**Given exercise A**
In the GK110 discussion, around what month does one commenter expect GK110 to appear as the GTX780?
**Given exercise B**
Write the next few comments that would follow in the GK110 graphics card discussion.
--- Start Document segment ---
It has 87.5% more shader cores, and a 50% wider mem bus! Even with a cluster disabled and a crippled clockspeed, you'd need a *seriously* overclocked 680 to beat it!1.4Ghz at least...
I was worried for a while that GK110 would be Tesla / Quadro only. Now it seems likely we'll see it incarnated as the GTX780 sometime around March, albeit missing a lot of the compute-specific logic.
GK110... where are you?
Nope. They'll be released minimum of £400 again with marginal increases over previous generation. Sceptical I know but I prefer this way as I can be pleasantly surprised as opposed to viciously disappointed.
There was heavy rumours of it being scrapped for GeForce though and a new GK114 being introduced...
--- End Document segment ---
--- Start Records provided ---
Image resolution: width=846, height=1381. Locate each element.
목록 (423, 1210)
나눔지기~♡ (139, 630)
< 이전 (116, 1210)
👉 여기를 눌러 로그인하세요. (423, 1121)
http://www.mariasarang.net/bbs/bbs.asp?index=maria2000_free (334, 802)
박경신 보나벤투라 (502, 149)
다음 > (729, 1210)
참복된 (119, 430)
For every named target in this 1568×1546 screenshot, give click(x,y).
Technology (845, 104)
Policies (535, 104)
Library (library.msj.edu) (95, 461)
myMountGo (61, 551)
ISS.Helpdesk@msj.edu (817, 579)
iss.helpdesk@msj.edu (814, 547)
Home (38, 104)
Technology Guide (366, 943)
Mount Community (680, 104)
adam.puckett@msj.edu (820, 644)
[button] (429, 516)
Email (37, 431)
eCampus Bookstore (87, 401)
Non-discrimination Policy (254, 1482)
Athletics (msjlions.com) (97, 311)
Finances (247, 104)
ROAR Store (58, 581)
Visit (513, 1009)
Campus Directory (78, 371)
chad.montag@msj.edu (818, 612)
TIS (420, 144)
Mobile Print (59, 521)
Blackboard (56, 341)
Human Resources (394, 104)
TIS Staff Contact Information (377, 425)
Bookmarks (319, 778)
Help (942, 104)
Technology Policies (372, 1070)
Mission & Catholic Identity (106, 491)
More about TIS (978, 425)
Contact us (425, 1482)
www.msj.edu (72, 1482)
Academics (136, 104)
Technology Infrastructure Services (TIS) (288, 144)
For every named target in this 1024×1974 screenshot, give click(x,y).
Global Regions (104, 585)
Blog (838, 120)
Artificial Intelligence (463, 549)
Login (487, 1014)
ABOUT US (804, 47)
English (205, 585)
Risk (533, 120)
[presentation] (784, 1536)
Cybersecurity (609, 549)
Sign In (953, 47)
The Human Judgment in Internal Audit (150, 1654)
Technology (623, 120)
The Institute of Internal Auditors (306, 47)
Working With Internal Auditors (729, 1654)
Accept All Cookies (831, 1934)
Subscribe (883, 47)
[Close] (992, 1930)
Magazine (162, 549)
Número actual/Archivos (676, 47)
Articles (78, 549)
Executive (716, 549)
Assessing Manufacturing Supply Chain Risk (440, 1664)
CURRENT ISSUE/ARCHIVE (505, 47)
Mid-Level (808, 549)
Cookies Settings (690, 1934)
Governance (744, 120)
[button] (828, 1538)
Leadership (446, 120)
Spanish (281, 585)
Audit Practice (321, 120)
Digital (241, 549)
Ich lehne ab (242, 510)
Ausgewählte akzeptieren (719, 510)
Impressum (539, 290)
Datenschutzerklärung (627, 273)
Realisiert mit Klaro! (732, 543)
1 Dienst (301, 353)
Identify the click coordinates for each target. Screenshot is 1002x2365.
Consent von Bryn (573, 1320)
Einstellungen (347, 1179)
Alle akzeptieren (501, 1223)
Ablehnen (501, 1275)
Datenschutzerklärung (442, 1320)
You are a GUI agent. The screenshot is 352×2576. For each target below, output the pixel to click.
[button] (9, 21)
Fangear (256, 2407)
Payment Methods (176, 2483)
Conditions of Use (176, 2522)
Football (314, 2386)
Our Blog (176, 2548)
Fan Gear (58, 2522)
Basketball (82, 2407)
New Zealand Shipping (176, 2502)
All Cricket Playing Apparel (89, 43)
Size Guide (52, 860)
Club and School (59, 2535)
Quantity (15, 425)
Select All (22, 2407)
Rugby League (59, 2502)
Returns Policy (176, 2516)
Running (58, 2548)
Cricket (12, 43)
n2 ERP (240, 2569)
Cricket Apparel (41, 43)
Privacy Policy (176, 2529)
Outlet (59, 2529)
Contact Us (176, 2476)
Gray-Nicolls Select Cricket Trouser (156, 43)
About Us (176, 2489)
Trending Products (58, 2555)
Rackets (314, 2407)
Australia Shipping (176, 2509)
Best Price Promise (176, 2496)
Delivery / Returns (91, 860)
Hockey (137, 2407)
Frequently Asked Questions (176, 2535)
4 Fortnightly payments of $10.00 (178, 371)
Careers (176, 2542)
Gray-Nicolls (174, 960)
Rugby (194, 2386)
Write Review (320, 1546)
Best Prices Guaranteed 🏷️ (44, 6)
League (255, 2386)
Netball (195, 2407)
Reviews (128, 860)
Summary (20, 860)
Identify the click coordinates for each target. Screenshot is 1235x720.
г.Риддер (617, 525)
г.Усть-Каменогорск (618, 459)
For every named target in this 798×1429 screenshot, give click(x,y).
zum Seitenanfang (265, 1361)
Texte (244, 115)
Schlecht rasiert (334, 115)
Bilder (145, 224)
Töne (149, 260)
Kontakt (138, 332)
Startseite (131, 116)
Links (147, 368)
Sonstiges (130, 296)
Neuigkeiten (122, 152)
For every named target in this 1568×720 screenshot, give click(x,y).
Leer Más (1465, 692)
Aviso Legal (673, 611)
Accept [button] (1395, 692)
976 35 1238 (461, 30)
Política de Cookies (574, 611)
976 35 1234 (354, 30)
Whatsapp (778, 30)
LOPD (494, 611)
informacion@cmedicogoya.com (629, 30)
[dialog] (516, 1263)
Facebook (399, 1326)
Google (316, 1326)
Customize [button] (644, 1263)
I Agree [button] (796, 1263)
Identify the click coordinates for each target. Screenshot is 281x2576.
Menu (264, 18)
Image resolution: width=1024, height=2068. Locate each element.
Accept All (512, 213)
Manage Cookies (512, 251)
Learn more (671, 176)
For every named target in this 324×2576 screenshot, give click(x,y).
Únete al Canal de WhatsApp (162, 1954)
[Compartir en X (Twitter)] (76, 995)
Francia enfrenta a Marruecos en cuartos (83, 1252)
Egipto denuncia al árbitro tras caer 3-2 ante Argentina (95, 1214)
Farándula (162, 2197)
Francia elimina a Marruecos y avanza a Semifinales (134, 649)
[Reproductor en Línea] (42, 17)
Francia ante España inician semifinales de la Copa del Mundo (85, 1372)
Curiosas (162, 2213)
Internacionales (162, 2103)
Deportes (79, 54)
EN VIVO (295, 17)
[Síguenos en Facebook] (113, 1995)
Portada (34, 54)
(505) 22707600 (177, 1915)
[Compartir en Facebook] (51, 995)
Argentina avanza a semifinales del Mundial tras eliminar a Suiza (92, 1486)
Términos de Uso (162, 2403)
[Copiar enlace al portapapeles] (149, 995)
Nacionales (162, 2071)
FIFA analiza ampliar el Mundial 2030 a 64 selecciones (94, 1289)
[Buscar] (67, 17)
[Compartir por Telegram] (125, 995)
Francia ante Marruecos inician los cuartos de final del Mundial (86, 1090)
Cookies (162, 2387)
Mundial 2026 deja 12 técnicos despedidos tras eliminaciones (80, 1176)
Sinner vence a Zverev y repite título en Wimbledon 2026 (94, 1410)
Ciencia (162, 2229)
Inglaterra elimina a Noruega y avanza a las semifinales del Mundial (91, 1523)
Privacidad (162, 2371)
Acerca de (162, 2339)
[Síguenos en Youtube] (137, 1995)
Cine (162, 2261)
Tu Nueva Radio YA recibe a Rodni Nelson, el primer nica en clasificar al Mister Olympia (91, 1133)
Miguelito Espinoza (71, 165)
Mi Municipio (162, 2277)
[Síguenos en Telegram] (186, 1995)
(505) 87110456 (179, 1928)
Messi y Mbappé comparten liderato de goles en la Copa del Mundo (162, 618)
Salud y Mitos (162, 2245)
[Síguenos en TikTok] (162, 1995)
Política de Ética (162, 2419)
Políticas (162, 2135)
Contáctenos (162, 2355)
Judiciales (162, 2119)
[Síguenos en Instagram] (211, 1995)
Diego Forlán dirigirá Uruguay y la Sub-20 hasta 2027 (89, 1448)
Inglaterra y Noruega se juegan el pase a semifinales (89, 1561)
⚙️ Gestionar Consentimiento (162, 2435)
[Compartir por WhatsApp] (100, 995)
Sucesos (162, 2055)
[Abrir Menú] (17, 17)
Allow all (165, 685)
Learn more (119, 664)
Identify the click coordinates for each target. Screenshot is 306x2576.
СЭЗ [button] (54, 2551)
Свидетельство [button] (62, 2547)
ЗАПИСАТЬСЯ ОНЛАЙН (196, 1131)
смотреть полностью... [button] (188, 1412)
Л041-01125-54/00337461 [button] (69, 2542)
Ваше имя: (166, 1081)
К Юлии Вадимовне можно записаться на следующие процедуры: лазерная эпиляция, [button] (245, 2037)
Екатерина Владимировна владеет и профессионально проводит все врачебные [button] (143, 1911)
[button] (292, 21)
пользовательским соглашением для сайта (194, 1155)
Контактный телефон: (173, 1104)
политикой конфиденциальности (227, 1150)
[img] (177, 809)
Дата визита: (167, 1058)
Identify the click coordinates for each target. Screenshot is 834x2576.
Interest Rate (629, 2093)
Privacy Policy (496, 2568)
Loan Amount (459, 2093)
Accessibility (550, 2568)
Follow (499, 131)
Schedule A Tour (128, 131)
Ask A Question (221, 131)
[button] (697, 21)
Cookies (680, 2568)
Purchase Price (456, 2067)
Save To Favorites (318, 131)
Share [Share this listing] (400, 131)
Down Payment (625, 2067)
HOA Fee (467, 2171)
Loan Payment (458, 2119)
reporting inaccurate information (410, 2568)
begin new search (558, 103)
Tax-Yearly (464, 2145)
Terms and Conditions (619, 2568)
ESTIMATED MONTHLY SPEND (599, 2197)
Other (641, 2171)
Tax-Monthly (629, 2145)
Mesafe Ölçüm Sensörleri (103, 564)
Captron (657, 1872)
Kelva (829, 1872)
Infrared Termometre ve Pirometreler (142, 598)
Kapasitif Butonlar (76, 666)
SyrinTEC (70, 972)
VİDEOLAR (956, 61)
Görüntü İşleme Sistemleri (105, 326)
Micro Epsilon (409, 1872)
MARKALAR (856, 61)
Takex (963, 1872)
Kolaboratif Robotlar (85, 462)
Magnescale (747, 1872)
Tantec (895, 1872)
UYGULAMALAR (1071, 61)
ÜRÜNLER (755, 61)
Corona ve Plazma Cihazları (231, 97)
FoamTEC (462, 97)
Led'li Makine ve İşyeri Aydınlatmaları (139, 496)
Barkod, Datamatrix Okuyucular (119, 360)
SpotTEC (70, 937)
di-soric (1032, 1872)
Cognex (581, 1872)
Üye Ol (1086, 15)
--- End Records provided ---
**Final result A**
Around March.

**Final result B**
thats not a nice thing to say about my missus
If/when we see GK110, I'm fairly confident that we'll see:
a) Significantly more than "marginal" increases in performance. In fact, I'd wager that it will be biggest performance jump we've ever seen within the same manufacturing process. 40% at the very least, and likely to be higher. Remember, the GK110 chip is twice the size of GK104! [7.1Bn transistors vs 3.54Bn for the GTX680]
b) Pricing will reach new heights for a single GPU card. Unless AMD also go for a monster GPU (which they've not been keen to do in the past) Nvidia will have no reason to price the chip competitively. The GK104 replacement (GK114?) is likely to go up against AMDs high-end sea islands chip, with GK110 in a "super high-end" price point of its own. I'm fully expecting prices to be well over £500.
GK110 will be no ordinary intra-process refresh. I suspect we're in for a bit of a raping as far as pricing goes, but the performance may just act as a lube.
I wonder what clockspeeds it will run at,to keep within an acceptable TDP and power consumption range for desktop.